This is the most pathetic bit of rationalizing I’ve seen in a long time. For fuck’s sake, first we pretend Nazis were left-wingers and what next? Holocaust denial?
The Left has a tendency to twist its tiny little maleducated minds around vicious circles. If the Marxian Communists represent the left wing and the National Socialists the right, that political spectrum cannot explain anything from Burkean conservatism to Misean libertarianism.

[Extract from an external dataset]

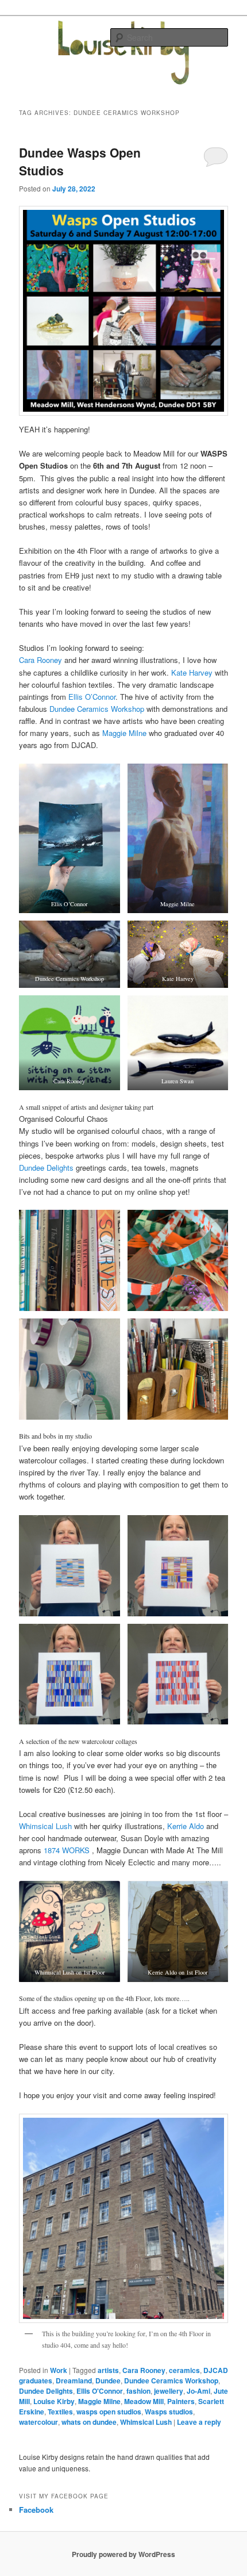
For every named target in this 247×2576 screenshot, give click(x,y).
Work (58, 2370)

What they are describing is, in fact, the political spectrum of the leftmost half of the Left wing. Where do the Fascists fit, for example, in between National Socialists and Communists? They don’t. Amanda’s mention of the Holocaust reflects the typical left-liberal’s belief that being racist is an inherently right-wing phenomenon. It would be interesting to know how she would explain these quotes from an anti-semitist and an anti-bourgeois:
“Let us consider the actual, worldly Jew — not the Sabbath Jew, as Bauer does, but the everyday Jew. Let us not look for the secret of the Jew in his religion, but let us look for the secret of his religion in the real Jew. What is the secular basis of Judaism? Practical need, self-interest. What is the worldly religion of the Jew? Huckstering. What is his worldly God? Money. Very well then! Emancipation from huckstering and money, consequently from practical, real Jewry, would be the self-emancipation of our time…. We recognize in Jewry, therefore, a general present-time-oriented anti-social element, an element which through historical development — to which in this harmful respect the Jews have zealously contributed — has been brought to its present high level, at which it must necessarily dissolve itself. In the final analysis, the emancipation of the Jews is the emancipation of mankind from Jewry”. – Karl Marx
The bourgeois is about to leave the historical stage. In its place will come the class of productive workers, the working class, that has been up until today oppressed. It is beginning to fulfill its political mission. It is involved in a hard and bitter struggle for political power as it seeks to become part of the national organism. The battle began in the economic realm; it will finish in the political. It is not merely a matter of pay, not only a matter of the number of hours worked in a day-though we may never forget that these are an essential, perhaps even the most significant part of the socialist platform-but it is much more a matter of incorporating a powerful and responsible class in the state, perhaps even to make it the dominant force in the future politics of the Fatherland. – Joseph Goebbels
It’s worth noting that the concept on the historical inevitability of bourgeois decline is an overtly Marxist one.